L’attacco fallito venerdì 13 novembre allo Stade de France, l’annullamento delle amichevoli Belgio-Spagna e Germania-Olanda, i fischi al minuto di raccoglimento prima di Turchia-Grecia. Il calcio, uno degli “sport europei” per eccellenza, a pochi mesi dall’Europeo del 2016 è finito al centro dell’attenzione per questioni extrasportive. Ma in particolare è diventato un dichiarato obiettivo del terrorismo islamico. E quest’anno la competizione continentale si giocherà proprio in Francia, in un’edizione che sarà ricordata sicuramente per l’alto tasso di militarizzazione. Inevitabilmente, dunque, lo spettacolo cederà il passo alle cronache sulla sicurezza. Le città di Bordeaux, Lens, Lille, Lione, Marsiglia, Nizza, Parigi, Saint-Denis, Saint-Etienne, Tolosa saranno sotto la lente di ingrandimento, come se fossero i baluardi contro la minaccia terroristica.

Insomma, ci sarà uno scenario nuovo con un clima non proprio gradevole. Anche perché i prossimi mesi si prevedono tesi e difficili. Ma al di là della blindatura e di una situazione sostanzialmente sconosciuta rispetto al passato, Euro 2016 è un passaggio necessario, perché può prima di tutto rappresentare un riscatto dei sistemi di prevenzione, di controllo e di sicurezza. La funzione di questa manifestazione è sociale prima che sportiva: può trasmettere la sensazione che la normalità è nuovamente possibile, che il ritorno alla quotidianità, per quanto ferita dal sangue sparso a Parigi, non è solo frutto di un racconto ottimistico. D’altra parte, per la stessa ragione Euro 2016 mette paura: gli estremisti lo attendono come un momento per continuare l’opera di propagazione del terrore, cercando di mostrare che la normalità non è la stessa di prima. Anche nel caso in cui – come spero – non ci siano morti, per le cellule jihadiste sarebbe già un risultato far cancellare le partite, far spostare i programmi. La vera missione dell’organizzazione dell’Europeo, a ogni livello, sarà quindi quella di trasmettere tranquillità.
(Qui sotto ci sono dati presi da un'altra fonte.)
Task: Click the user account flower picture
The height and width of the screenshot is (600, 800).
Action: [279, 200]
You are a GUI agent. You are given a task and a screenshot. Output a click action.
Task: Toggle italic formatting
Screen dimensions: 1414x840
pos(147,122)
Il motivo per cui il calcio è finito nel mirino degli islamisti ha un fondamento pragmatico, o sarebbe meglio definire spietato: chi vuole seminare panico e provocare un elevato numero di vittime punta al bersaglio grosso, ai maxi raduni. Cosa c’è di meglio di uno stadio con decine di migliaia di spettatori? Del resto il bilancio delle stragi di venerdì 13 novembre sarebbe stato molto più grave nel caso in cui uno dei kamikaze fosse riuscito a penetrare nello Stade de France.
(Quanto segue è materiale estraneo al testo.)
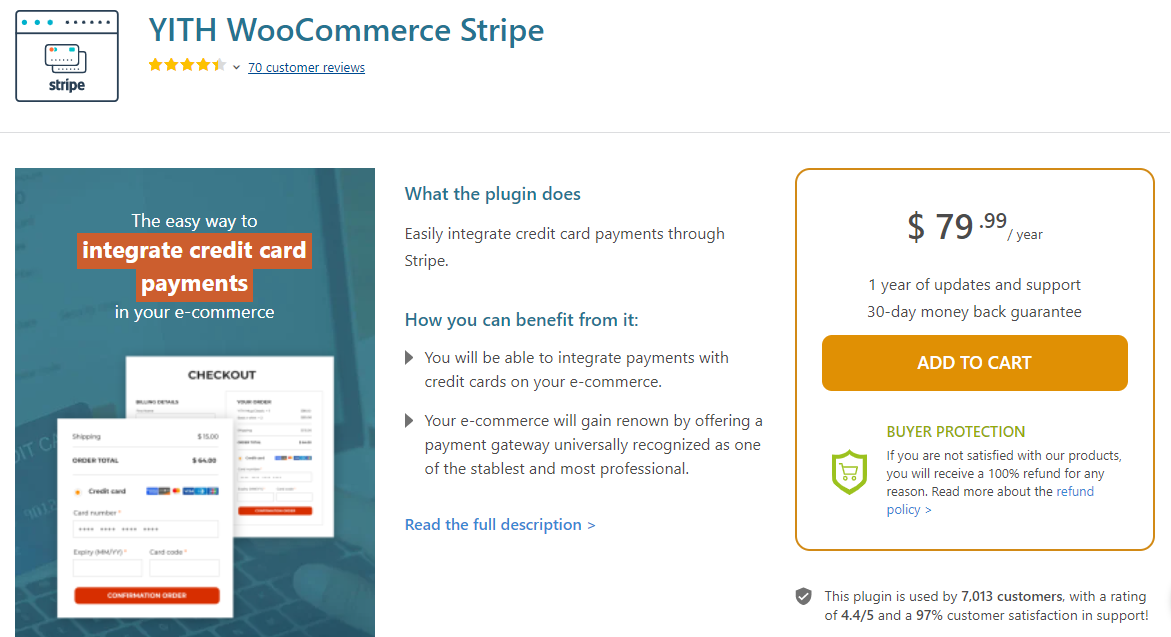1171x637 pixels.
Task: Click the $79.99 per year price
Action: [x=975, y=226]
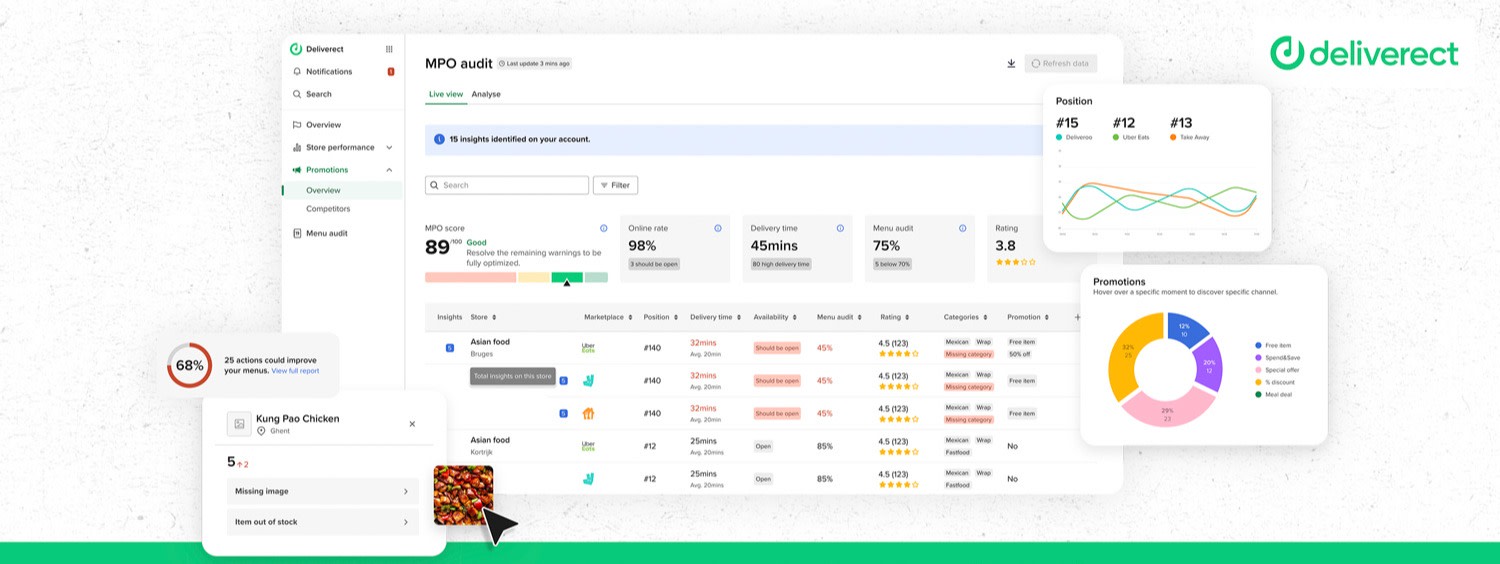Click the MPO score info icon

[603, 228]
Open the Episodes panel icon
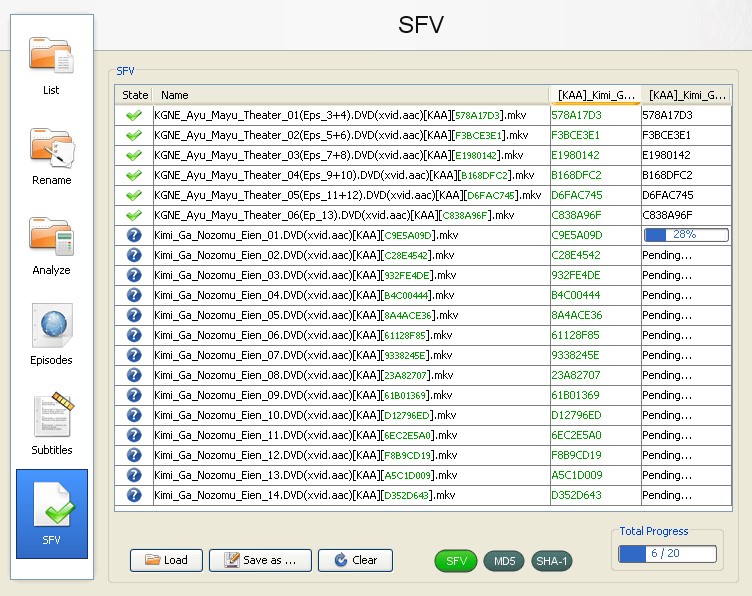Viewport: 752px width, 596px height. pos(51,335)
Ma il calcio ha anche un forte valore simbolico, visto che per molti cittadini europei è il passatempo preferito, un modo per trascorrere il tempo libero. Ecco, di sicuro l’obiettivo dei jihadisti non è solo quello di “cambiare il nostro stile di vita”, in quanto colpiscono in maggioranza i musulmani come raccontano i fatti di sangue in Iraq, Yemen, Libano e tanti altri Paesi insanguinati dal fanatismo. Ma è pur vero che la declinazione del terrore in Occidente finisce per colpire i templi della nostra epoca, come gli stadi. Perciò l’Europeo del 2016, che caso vuole sia organizzato in Francia, può dare una risposta. Infondendo quel senso di sicurezza messo a dura prova nell’ultimo anno, e in particolare il 13 novembre.